Do you want to have children one day too?

I wouldn't date a man with kids and I definitely wouldn't date one with 2 by different women, way too much hassle. Every weekend will be taken up with contact time.

virginpinkmartini · 01/10/2019 02:31

I don't think you should get involved, unless you have children of your own from a past relationship.

I don't get why you would put yourself in this situation if you don't have to. The baby is really young, and you don't know the real story with the mum/ what the future holds. Don't do it to yourself. You want to have your 'firsts' with someone else going through the same thing.

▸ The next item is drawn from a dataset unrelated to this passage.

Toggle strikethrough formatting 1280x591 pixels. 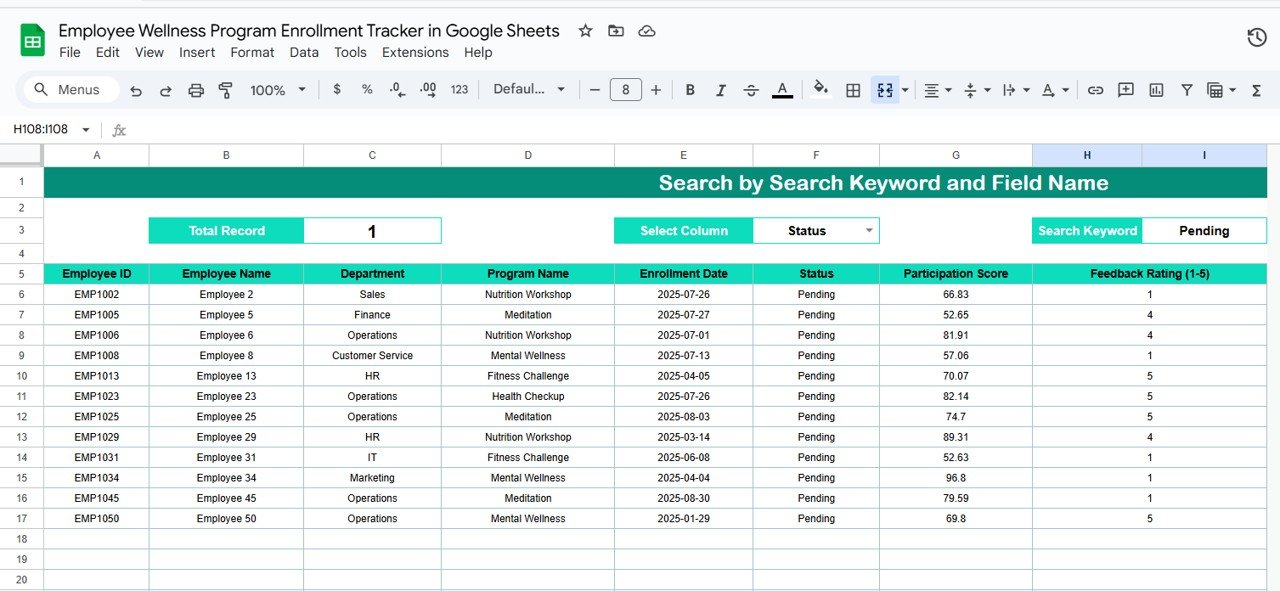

LemonTT · 01/10/2019 08:25

It’s a proceed with caution from me. There is nothing in your post to imply or infer any red flags that mean he would treat you badly or behave irresponsibly. Mostly the opposite in fact.

Children are not baggage. It is a history of ongoing bad relationships that forms baggage. For example acrimony with an ex or estrangement from his children.

If you like him carry on dating. If you start getting genuine feelings then tell him and use that as a prompt to say you want to talk about his past. Meet his friends and test what you have been told. Be clear about your boundaries and stick to them.

It’s better for you to be in a healthy stable relationship, it’s better for him. That means it will be good for the child too.

elizalovelace · 01/10/2019 09:14

Absolutely definitely no. Two children with two mums already to have to take into consideration? No no and no again.

RLEOM · 01/10/2019 10:34

What @Pinkbonbon said.

Anyone can put on a good show and tell you what you want to hear. My ex told everyone that I was getting on his nerves and that I left because I didn't want us to live as a family (we have a baby together). Biggest load of bullshit. I left because he was a porn addict who was having an emotional affair with his female friend who he would invite round every weekend after our daughter was born.

There's a reason he's got 2 children with 2 different women. And if his ex is airing her laundry on social media, he's probably driven her nuts.

I could be wrong but I'd avoid like the plague. Unless you want to be baby mumma number 3?